In most high performance electronically controlled phase array radars, it is sometimes essential that the radar beam be updated frequently causing the elemental digital phase command word computations to be performed at relatively high speeds. Consequently, each squaring operation shown in FIG. 2 at 52 and 53 is presently implemented by either a high speed multiplier comprising a known interconnection of medium scale integrated (MSI) logic circuits or a large number of high speed desirably programed integrated memory circuits. In one known radar system which has been sized for the purposes of computational accuracy to use 12 bit digital words at 48 and 50, the digital multipliers at 52 and 53 each comprise approximately 25 MSI circuits to compute a 24 bit word at both 55 and 56. An additional 6 MSI conventional adder circuits are embodied at 58 to add the squared digital words at 55 and 56 to form the beam spreading phase command word at 60 of which only eight bits are generally used. In this same known radar systems, if conventional 512.times.4 programmed read-only-memories of the high speed variety were used to implement the multiplier, it is estimated that it would require approximately 70 MSI circuit chips to provide for the same 8 bit digital word at 60. These types of hardware implementations represent space, cost, and reliability limitations to the specification and operation of the radar system.

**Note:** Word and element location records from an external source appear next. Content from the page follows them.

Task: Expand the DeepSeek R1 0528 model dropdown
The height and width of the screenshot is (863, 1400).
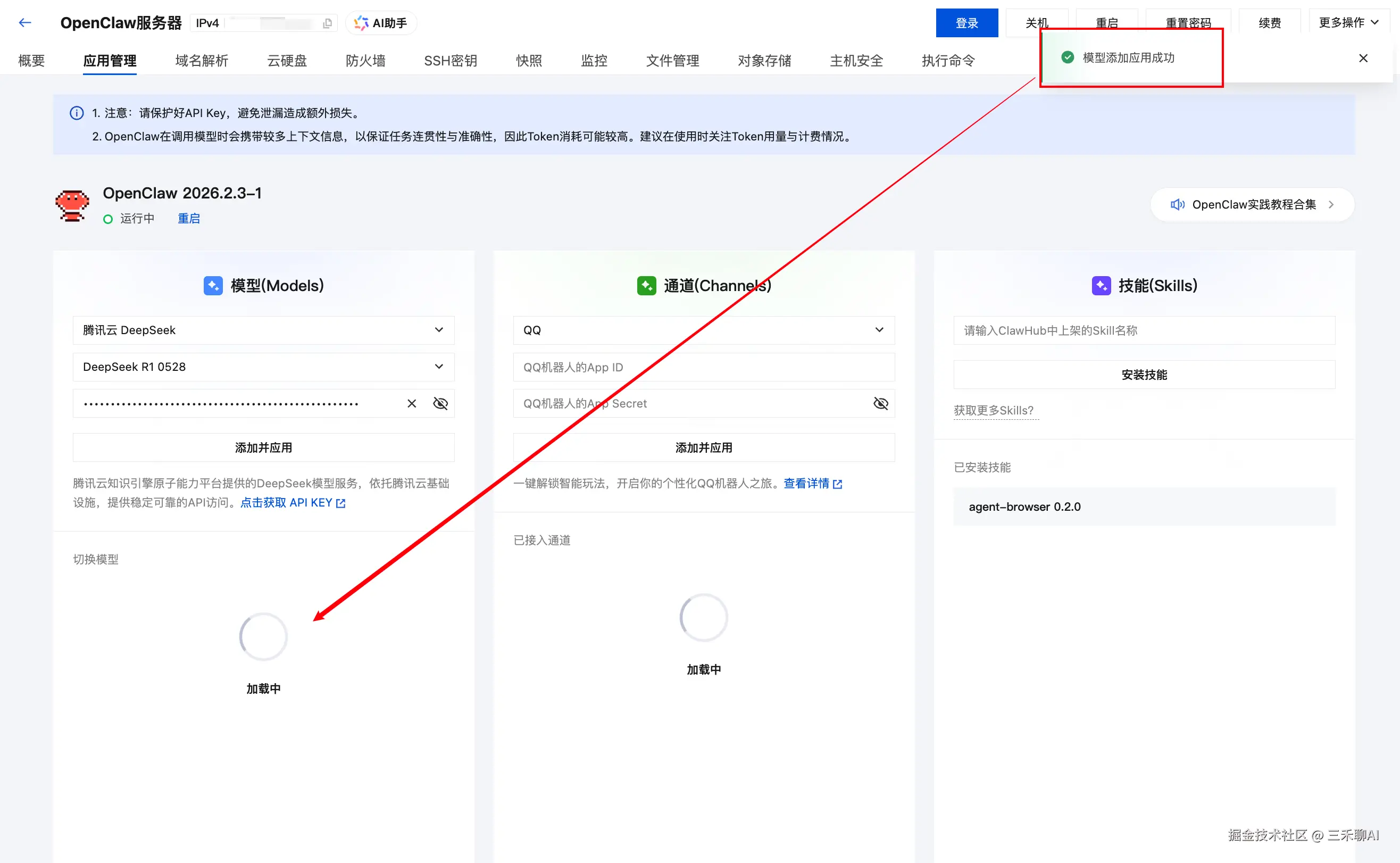Action: 263,367
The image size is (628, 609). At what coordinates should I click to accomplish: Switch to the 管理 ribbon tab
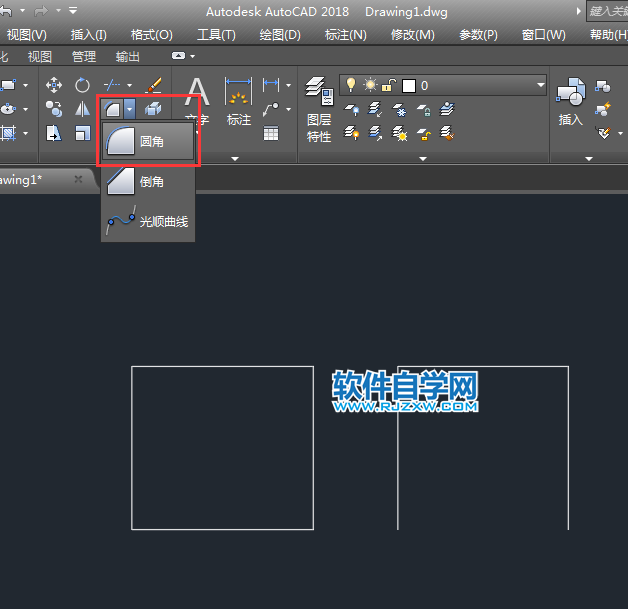[x=84, y=57]
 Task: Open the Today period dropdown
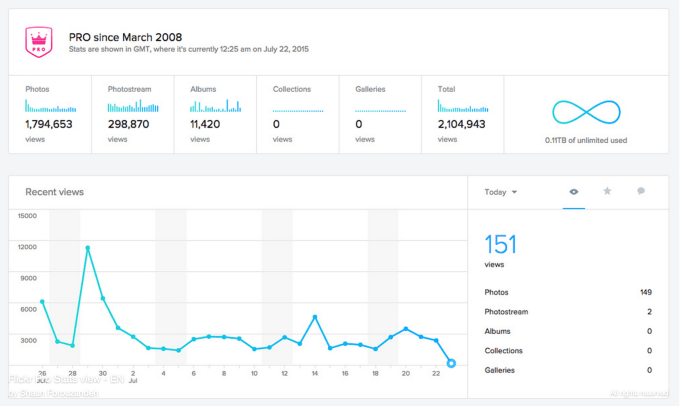point(500,191)
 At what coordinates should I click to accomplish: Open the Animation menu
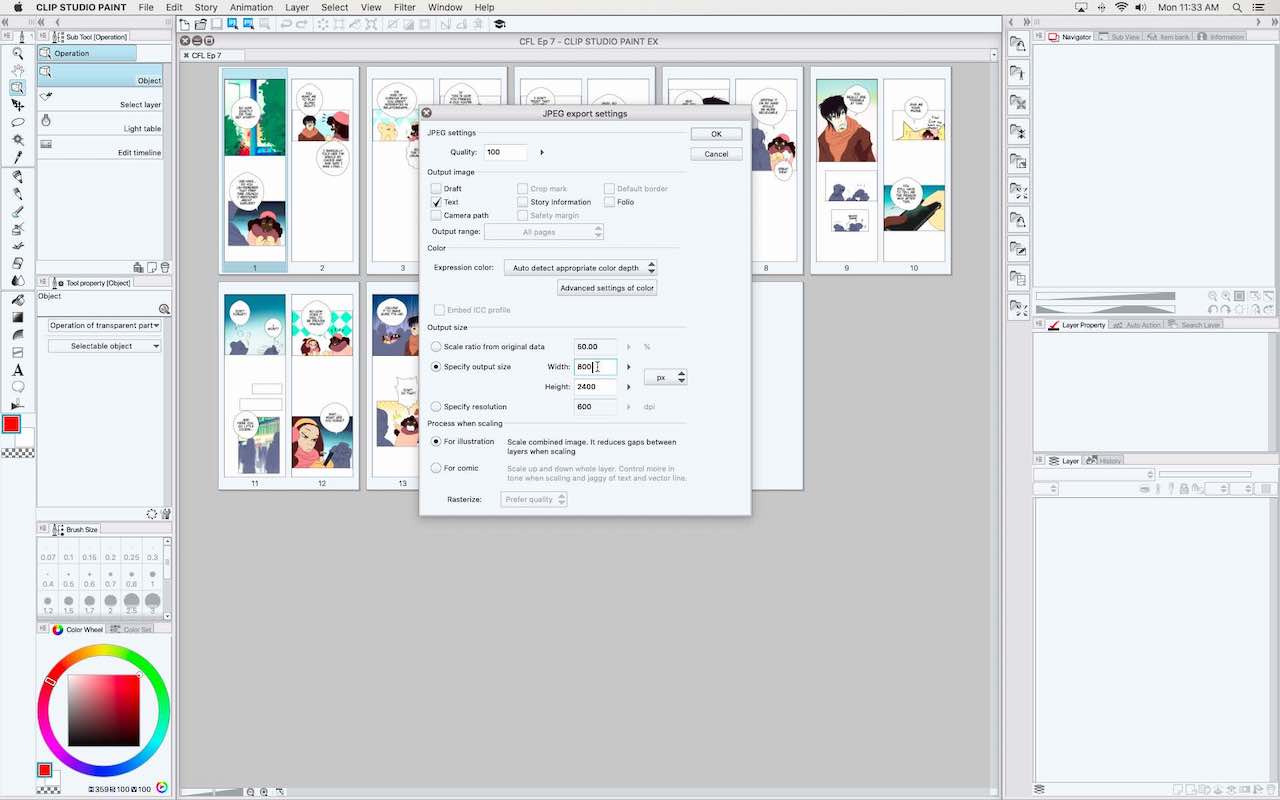[x=251, y=7]
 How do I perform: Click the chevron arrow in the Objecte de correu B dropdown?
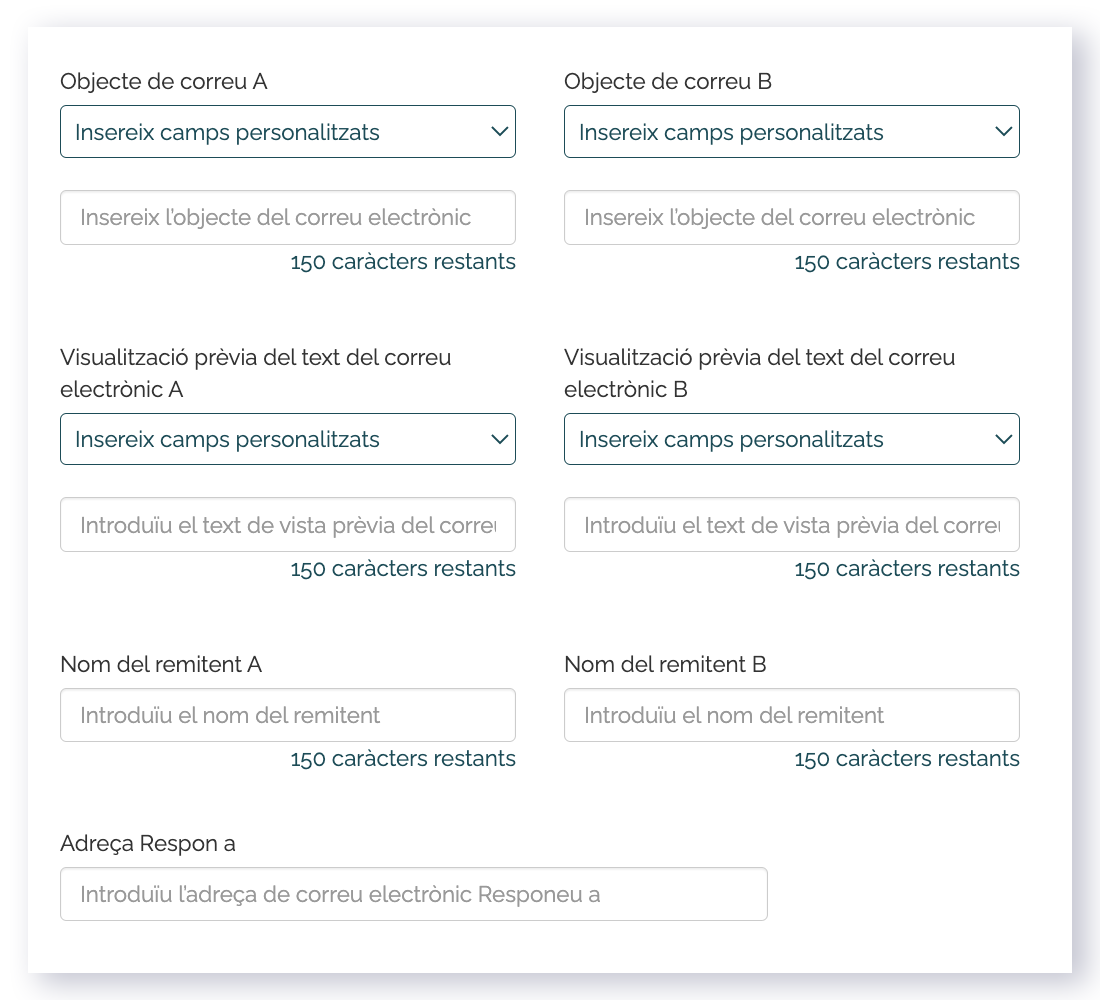(x=1003, y=132)
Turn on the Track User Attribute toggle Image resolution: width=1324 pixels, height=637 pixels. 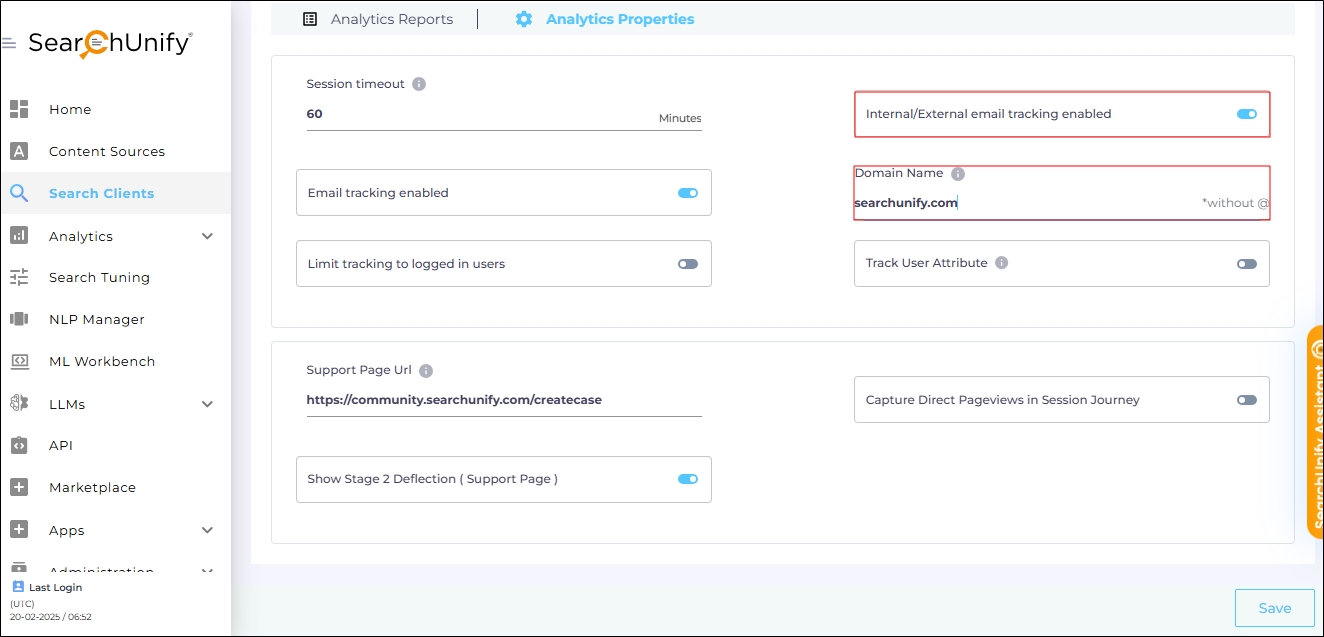coord(1246,264)
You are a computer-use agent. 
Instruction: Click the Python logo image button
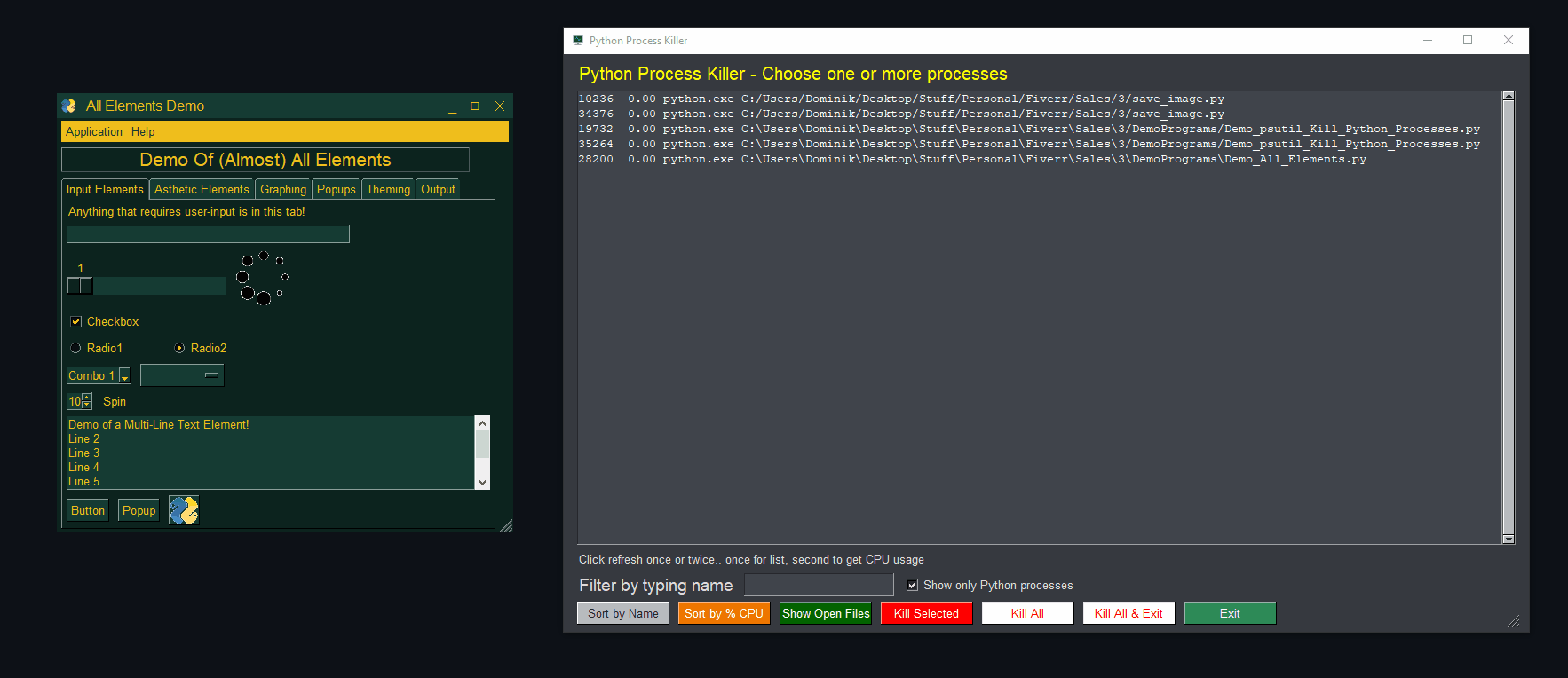pos(184,510)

One proposed alternative for minimizing the computational hardware of the beam spreading computational section, exemplarily illustrated in FIG. 2, is to reduce the number of bits of the digital words at 48 and 50 by rounding off of the digital words 40 and 42 to a more significant bit level, like 8 bits, for example, However, if this is attempted with the present round off apparatus, described in connection with the embodiment of FIG. 2, the smoothing or averaging effect of the round off operation is not expected to be adequate, in all cases, to reduce the mean error in the beam pointing command words, contributed by the round off operation, to within specification limits. Apparently, errors contributed by the round off operations at 44 and 46 in FIG. 2 have a tendency to peak when the distribution levels of the input digital words 40 and 42 are principally periodically related to integer numbers of half-quanta. As a result, the smearing or smoothing effects of the present round off operation, proposedly do not alleviate the problem of round of error peaking given the one-sided distribution levels of the input digital words. It appears that if the accuracy of the computations could be preserved under all conditions, especially that of round off induced error peaking just described, then the number of bits may be reasonably reduced ultimately leading to a minimization of computational hardware.